We’ve all written this a thousand times:

Task { [weak self] in
    await self?.downloadData()
}

We use [weak self] religiously to avoid memory leaks. ✅ Problem solved, right?

Well, not quite.

The problem you didn’t know you had

Imagine this super common situation:

class ProfileViewController {
    func loadProfile() {
        Task { [weak self] in
            let photo = await downloadHugePhoto() // 10 seconds
            self?.profileImage.image = photo
        }
    }
}

The user opens the profile, but 2 seconds later they change their mind and close the screen.

What happens?

• ✅ The ViewController is destroyed
• ✅ self becomes nil
• ✅ No memory leak
• ❌ BUT the download keeps running for 8 more seconds 🧟

You’re wasting battery, data, and CPU on something nobody is going to see.

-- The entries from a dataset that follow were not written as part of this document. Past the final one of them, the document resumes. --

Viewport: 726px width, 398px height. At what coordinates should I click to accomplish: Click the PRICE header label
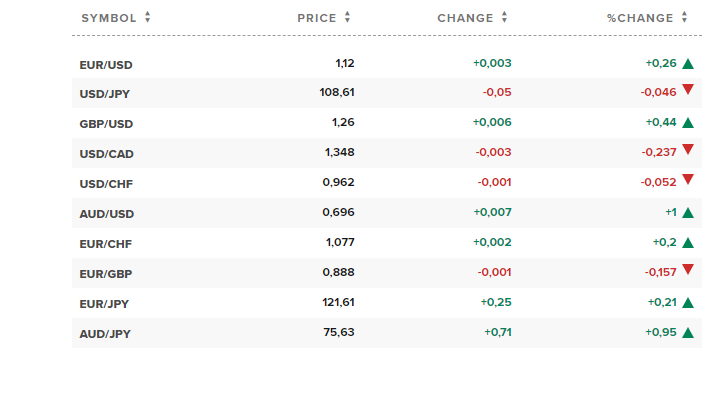[317, 18]
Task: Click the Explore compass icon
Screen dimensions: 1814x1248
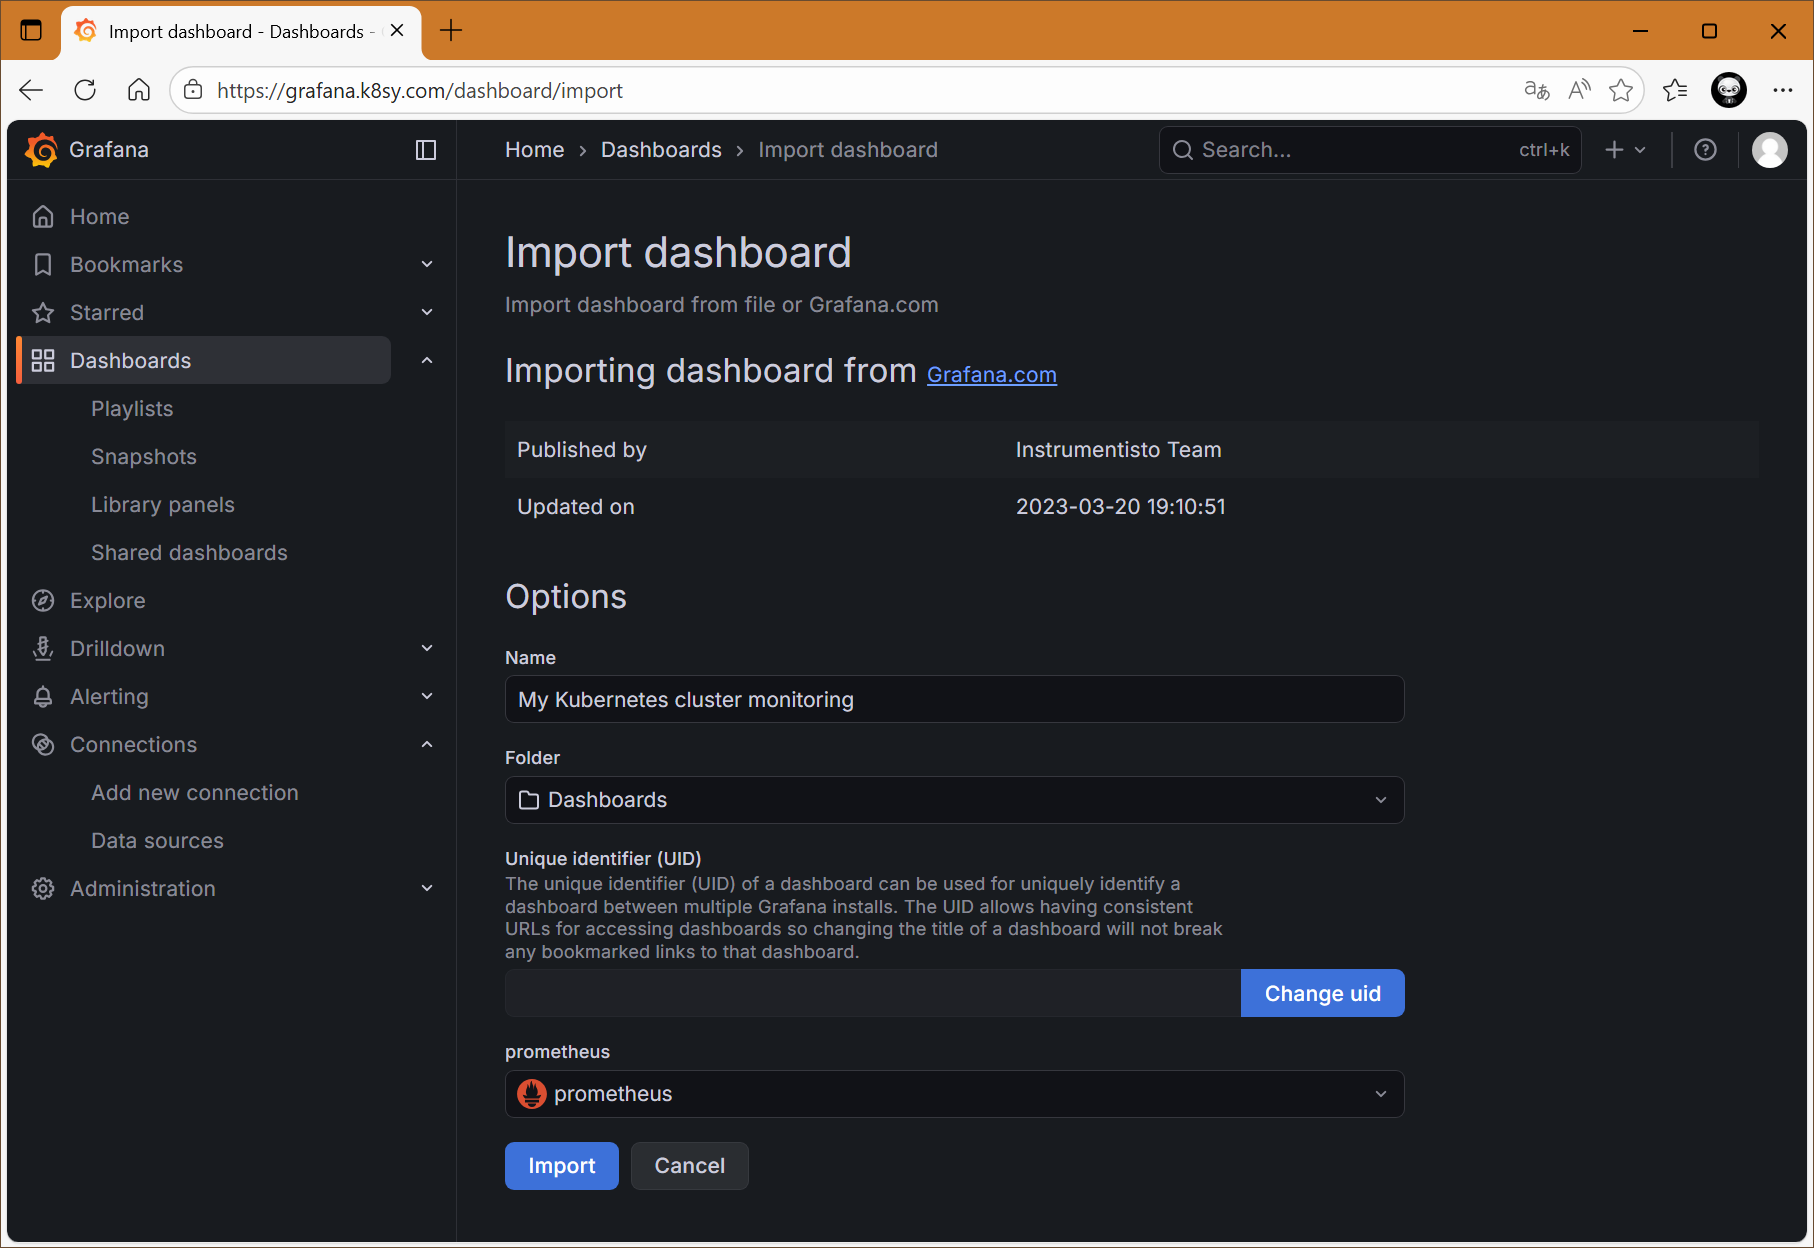Action: pos(43,601)
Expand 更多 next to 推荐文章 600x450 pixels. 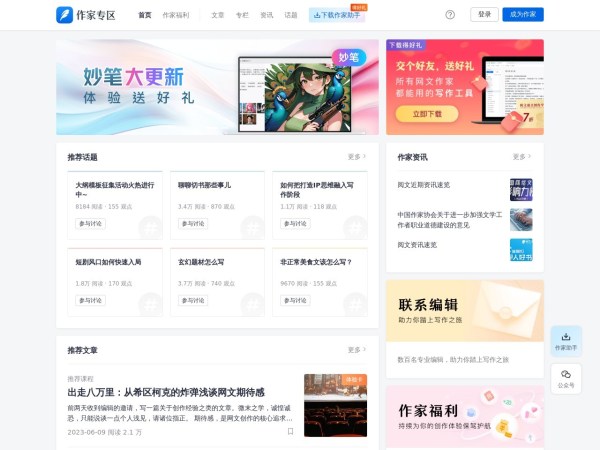pyautogui.click(x=355, y=350)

The demonstration: 3 real cases

I started investigating this and created a test app with 3 cases to understand what was really happening.

🔴 Case A: Memory Leak

The classic problem we all know:

class CaseAViewModel: ObservableObject {
    private var task: Task<Void, Never>?

    func startWork() {
        // ❌ Doesn't use [weak self] - strong capture
        task = Task {
            await self.performWork()
        }
    }
}

What happens:

• Task retains → self
• self retains → task
• Closed cycle ♻️

Look at the logs: after 22 ticks, deinit never appears. The ViewModel never gets released. Classic memory leak.

🔍 Proof in Memory Graph

If you open the Memory Graph Debugger and navigate to Case A several times, you’ll see this:

Look at what happens: in the left panel you see CaseAViewModel (3) - there are 3 instances of the ViewModel alive in memory at the same time. Every time you enter the view, a new instance is created but never released because:

• The Task retains the ViewModel (strong capture)
• The ViewModel retains the Task (task property)
• Result: Closed cycle that prevents ARC from releasing memory 🔄

---

🧟 Case B: Task Zombie (The real problem)

We add [weak self] to avoid the leak:

class CaseBViewModel: ObservableObject {
    func startWork() {
        // ✅ We use [weak self]
        Task { [weak self] in
            await longWork()  // 15 seconds
            self?.updateUI()
        }
    }
}

Look at this closely:

⚡️ Tick 6
💀 deinit called - View released from memory
⚡️ Tick 7  ← WHAT? Still running!
⚡️ Tick 8
⚡️ Tick 9
...until Tick 10

And here’s what’s interesting:

The ViewModel was destroyed correctly (deinit appears). No memory leak. ✅

BUT the Task keeps executing for 4 more ticks. 🧟

The real problem

This is where I started to understand something important: [weak self] breaks retain cycles, but DOES NOT cancel the work.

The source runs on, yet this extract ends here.